- What the task asks: Your answer must be every line below, repeated exactly.

- Supplied material:
[Start of section]

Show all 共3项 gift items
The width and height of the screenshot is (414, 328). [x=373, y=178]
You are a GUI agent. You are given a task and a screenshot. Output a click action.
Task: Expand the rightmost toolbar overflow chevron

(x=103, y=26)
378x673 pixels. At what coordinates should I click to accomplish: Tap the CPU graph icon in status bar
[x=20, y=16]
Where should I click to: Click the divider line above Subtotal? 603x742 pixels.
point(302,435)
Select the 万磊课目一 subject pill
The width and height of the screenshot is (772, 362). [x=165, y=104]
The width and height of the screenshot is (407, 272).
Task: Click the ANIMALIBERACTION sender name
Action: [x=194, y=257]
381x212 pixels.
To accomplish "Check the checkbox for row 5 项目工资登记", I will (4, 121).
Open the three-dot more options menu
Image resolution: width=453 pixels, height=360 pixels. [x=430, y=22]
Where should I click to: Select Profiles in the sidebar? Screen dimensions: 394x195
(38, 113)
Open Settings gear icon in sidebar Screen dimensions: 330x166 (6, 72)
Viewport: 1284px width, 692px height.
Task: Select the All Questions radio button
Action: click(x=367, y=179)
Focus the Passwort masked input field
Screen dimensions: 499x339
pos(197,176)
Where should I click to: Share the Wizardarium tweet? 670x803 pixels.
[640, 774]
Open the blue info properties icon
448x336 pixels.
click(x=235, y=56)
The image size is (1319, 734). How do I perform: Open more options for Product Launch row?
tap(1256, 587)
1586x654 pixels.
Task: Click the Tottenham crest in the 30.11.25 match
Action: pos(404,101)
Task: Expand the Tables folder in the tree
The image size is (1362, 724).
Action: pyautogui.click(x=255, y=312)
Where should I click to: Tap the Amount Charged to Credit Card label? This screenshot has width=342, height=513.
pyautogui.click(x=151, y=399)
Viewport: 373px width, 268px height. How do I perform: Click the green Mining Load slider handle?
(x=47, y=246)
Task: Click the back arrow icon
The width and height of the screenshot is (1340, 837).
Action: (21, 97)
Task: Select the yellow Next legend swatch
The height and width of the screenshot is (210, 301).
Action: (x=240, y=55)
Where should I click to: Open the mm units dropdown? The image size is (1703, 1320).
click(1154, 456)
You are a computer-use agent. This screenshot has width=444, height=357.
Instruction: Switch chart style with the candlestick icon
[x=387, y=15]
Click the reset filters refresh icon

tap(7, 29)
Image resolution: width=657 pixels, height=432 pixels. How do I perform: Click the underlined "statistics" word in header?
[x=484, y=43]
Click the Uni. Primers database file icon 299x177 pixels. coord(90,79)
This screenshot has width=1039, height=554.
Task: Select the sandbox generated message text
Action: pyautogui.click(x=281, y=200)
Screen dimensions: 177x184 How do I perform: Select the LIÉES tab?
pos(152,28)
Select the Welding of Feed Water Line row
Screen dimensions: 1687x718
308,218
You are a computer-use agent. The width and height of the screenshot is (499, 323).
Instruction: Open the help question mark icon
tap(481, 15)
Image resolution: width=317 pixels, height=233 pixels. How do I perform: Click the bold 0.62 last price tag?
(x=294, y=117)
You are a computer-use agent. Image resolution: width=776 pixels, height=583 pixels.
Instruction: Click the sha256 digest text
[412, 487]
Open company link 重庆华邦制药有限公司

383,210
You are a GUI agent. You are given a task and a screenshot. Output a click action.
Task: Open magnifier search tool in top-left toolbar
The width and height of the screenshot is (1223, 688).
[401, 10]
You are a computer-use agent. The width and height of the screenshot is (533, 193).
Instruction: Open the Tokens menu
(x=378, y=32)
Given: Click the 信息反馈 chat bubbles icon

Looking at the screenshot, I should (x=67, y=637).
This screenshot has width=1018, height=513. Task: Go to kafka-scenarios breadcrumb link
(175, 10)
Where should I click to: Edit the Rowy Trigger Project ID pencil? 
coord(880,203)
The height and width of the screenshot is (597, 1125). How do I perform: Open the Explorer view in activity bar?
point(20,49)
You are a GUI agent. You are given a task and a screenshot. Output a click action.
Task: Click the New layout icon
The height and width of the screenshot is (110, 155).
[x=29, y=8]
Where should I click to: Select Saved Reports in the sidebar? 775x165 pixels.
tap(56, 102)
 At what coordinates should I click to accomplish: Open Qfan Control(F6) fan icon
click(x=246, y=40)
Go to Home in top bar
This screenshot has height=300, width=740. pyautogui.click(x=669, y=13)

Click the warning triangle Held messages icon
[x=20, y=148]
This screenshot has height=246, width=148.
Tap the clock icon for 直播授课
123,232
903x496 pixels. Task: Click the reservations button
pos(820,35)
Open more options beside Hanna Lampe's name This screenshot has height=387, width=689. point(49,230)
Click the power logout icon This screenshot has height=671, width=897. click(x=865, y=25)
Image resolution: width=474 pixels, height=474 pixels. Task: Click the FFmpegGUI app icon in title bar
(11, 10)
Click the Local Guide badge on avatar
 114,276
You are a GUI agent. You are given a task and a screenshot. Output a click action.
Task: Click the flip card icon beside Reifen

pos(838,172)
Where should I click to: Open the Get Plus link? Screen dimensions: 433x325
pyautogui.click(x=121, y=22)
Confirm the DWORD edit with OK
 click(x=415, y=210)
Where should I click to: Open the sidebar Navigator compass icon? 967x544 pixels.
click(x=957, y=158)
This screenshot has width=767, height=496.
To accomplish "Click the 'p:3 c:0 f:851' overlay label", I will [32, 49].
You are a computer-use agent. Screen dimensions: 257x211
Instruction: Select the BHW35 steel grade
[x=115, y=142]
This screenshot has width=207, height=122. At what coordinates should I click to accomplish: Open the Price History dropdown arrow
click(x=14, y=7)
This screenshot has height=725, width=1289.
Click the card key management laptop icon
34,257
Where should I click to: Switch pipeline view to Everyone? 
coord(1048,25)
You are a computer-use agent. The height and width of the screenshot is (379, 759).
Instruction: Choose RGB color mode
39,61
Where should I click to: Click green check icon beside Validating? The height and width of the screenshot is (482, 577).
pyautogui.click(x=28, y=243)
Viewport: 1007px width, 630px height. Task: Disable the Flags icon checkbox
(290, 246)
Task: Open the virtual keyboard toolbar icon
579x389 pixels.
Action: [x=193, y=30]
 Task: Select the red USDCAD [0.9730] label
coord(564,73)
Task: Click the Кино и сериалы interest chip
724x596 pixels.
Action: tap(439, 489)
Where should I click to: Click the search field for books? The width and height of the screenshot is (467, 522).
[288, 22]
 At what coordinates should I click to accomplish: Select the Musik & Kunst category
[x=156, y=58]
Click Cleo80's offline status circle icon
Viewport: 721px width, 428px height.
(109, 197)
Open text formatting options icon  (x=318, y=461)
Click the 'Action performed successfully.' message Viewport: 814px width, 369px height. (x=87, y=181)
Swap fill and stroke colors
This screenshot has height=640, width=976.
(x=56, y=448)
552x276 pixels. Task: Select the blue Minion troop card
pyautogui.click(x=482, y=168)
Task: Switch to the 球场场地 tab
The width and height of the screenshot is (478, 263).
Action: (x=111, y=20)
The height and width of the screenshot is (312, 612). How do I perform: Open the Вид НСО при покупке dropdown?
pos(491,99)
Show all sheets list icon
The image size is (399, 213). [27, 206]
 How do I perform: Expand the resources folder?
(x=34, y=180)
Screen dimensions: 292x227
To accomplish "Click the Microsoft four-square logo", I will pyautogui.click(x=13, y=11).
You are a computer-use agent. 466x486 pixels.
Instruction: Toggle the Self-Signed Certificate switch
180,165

[End of section]

- Answer space:
Show all 共3项 gift items
The width and height of the screenshot is (414, 328). [x=373, y=178]
You are a GUI agent. You are given a task and a screenshot. Output a click action.
Task: Expand the rightmost toolbar overflow chevron

(x=103, y=26)
378x673 pixels. At what coordinates should I click to accomplish: Tap the CPU graph icon in status bar
[x=20, y=16]
Where should I click to: Click the divider line above Subtotal? 603x742 pixels.
point(302,435)
Select the 万磊课目一 subject pill
The width and height of the screenshot is (772, 362). [x=165, y=104]
The width and height of the screenshot is (407, 272).
Task: Click the ANIMALIBERACTION sender name
Action: [x=194, y=257]
381x212 pixels.
To accomplish "Check the checkbox for row 5 项目工资登记", I will (4, 121).
Open the three-dot more options menu
Image resolution: width=453 pixels, height=360 pixels. [x=430, y=22]
Where should I click to: Select Profiles in the sidebar? Screen dimensions: 394x195
(38, 113)
Open Settings gear icon in sidebar Screen dimensions: 330x166 (6, 72)
Viewport: 1284px width, 692px height.
Task: Select the All Questions radio button
Action: click(x=367, y=179)
Focus the Passwort masked input field
Screen dimensions: 499x339
pos(197,176)
Where should I click to: Share the Wizardarium tweet? 670x803 pixels.
[640, 774]
Open the blue info properties icon
448x336 pixels.
click(x=235, y=56)
The image size is (1319, 734). How do I perform: Open more options for Product Launch row?
tap(1256, 587)
1586x654 pixels.
Task: Click the Tottenham crest in the 30.11.25 match
Action: pos(404,101)
Task: Expand the Tables folder in the tree
The image size is (1362, 724).
Action: pyautogui.click(x=255, y=312)
Where should I click to: Tap the Amount Charged to Credit Card label? This screenshot has width=342, height=513.
pyautogui.click(x=151, y=399)
Viewport: 373px width, 268px height. How do I perform: Click the green Mining Load slider handle?
(x=47, y=246)
Task: Click the back arrow icon
The width and height of the screenshot is (1340, 837).
Action: (21, 97)
Task: Select the yellow Next legend swatch
The height and width of the screenshot is (210, 301).
Action: (x=240, y=55)
Where should I click to: Open the mm units dropdown? The image size is (1703, 1320).
click(1154, 456)
You are a computer-use agent. This screenshot has width=444, height=357.
Instruction: Switch chart style with the candlestick icon
[x=387, y=15]
Click the reset filters refresh icon

tap(7, 29)
Image resolution: width=657 pixels, height=432 pixels. How do I perform: Click the underlined "statistics" word in header?
[x=484, y=43]
Click the Uni. Primers database file icon 299x177 pixels. coord(90,79)
This screenshot has width=1039, height=554.
Task: Select the sandbox generated message text
Action: pyautogui.click(x=281, y=200)
Screen dimensions: 177x184 How do I perform: Select the LIÉES tab?
pos(152,28)
Select the Welding of Feed Water Line row
Screen dimensions: 1687x718
308,218
You are a computer-use agent. The width and height of the screenshot is (499, 323).
Instruction: Open the help question mark icon
tap(481, 15)
Image resolution: width=317 pixels, height=233 pixels. How do I perform: Click the bold 0.62 last price tag?
(x=294, y=117)
You are a computer-use agent. Image resolution: width=776 pixels, height=583 pixels.
Instruction: Click the sha256 digest text
[412, 487]
Open company link 重庆华邦制药有限公司

383,210
You are a GUI agent. You are given a task and a screenshot. Output a click action.
Task: Open magnifier search tool in top-left toolbar
The width and height of the screenshot is (1223, 688).
[401, 10]
You are a computer-use agent. The width and height of the screenshot is (533, 193).
Instruction: Open the Tokens menu
(x=378, y=32)
Given: Click the 信息反馈 chat bubbles icon

Looking at the screenshot, I should (x=67, y=637).
This screenshot has width=1018, height=513. Task: Go to kafka-scenarios breadcrumb link
(175, 10)
Where should I click to: Edit the Rowy Trigger Project ID pencil? 
coord(880,203)
The height and width of the screenshot is (597, 1125). How do I perform: Open the Explorer view in activity bar?
point(20,49)
You are a GUI agent. You are given a task and a screenshot. Output a click action.
Task: Click the New layout icon
The height and width of the screenshot is (110, 155).
[x=29, y=8]
Where should I click to: Select Saved Reports in the sidebar? 775x165 pixels.
tap(56, 102)
 At what coordinates should I click to accomplish: Open Qfan Control(F6) fan icon
click(x=246, y=40)
Go to Home in top bar
This screenshot has height=300, width=740. pyautogui.click(x=669, y=13)

Click the warning triangle Held messages icon
[x=20, y=148]
This screenshot has height=246, width=148.
Tap the clock icon for 直播授课
123,232
903x496 pixels. Task: Click the reservations button
pos(820,35)
Open more options beside Hanna Lampe's name This screenshot has height=387, width=689. point(49,230)
Click the power logout icon This screenshot has height=671, width=897. click(x=865, y=25)
Image resolution: width=474 pixels, height=474 pixels. Task: Click the FFmpegGUI app icon in title bar
(11, 10)
Click the Local Guide badge on avatar
 114,276
You are a GUI agent. You are given a task and a screenshot. Output a click action.
Task: Click the flip card icon beside Reifen

pos(838,172)
Where should I click to: Open the Get Plus link? Screen dimensions: 433x325
pyautogui.click(x=121, y=22)
Confirm the DWORD edit with OK
 click(x=415, y=210)
Where should I click to: Open the sidebar Navigator compass icon? 967x544 pixels.
click(x=957, y=158)
This screenshot has width=767, height=496.
To accomplish "Click the 'p:3 c:0 f:851' overlay label", I will [32, 49].
You are a computer-use agent. Screen dimensions: 257x211
Instruction: Select the BHW35 steel grade
[x=115, y=142]
This screenshot has width=207, height=122. At what coordinates should I click to accomplish: Open the Price History dropdown arrow
click(x=14, y=7)
This screenshot has height=725, width=1289.
Click the card key management laptop icon
34,257
Where should I click to: Switch pipeline view to Everyone? 
coord(1048,25)
You are a computer-use agent. The height and width of the screenshot is (379, 759).
Instruction: Choose RGB color mode
39,61
Where should I click to: Click green check icon beside Validating? The height and width of the screenshot is (482, 577).
pyautogui.click(x=28, y=243)
Viewport: 1007px width, 630px height. Task: Disable the Flags icon checkbox
(290, 246)
Task: Open the virtual keyboard toolbar icon
579x389 pixels.
Action: [x=193, y=30]
 Task: Select the red USDCAD [0.9730] label
coord(564,73)
Task: Click the Кино и сериалы interest chip
724x596 pixels.
Action: tap(439, 489)
Where should I click to: Click the search field for books? The width and height of the screenshot is (467, 522).
[288, 22]
 At what coordinates should I click to accomplish: Select the Musik & Kunst category
[x=156, y=58]
Click Cleo80's offline status circle icon
Viewport: 721px width, 428px height.
(109, 197)
Open text formatting options icon  (x=318, y=461)
Click the 'Action performed successfully.' message Viewport: 814px width, 369px height. (x=87, y=181)
Swap fill and stroke colors
This screenshot has height=640, width=976.
(x=56, y=448)
552x276 pixels. Task: Select the blue Minion troop card
pyautogui.click(x=482, y=168)
Task: Switch to the 球场场地 tab
The width and height of the screenshot is (478, 263).
Action: (x=111, y=20)
The height and width of the screenshot is (312, 612). How do I perform: Open the Вид НСО при покупке dropdown?
pos(491,99)
Show all sheets list icon
The image size is (399, 213). [27, 206]
 How do I perform: Expand the resources folder?
(x=34, y=180)
Screen dimensions: 292x227
To accomplish "Click the Microsoft four-square logo", I will pyautogui.click(x=13, y=11).
You are a computer-use agent. 466x486 pixels.
Instruction: Toggle the Self-Signed Certificate switch
180,165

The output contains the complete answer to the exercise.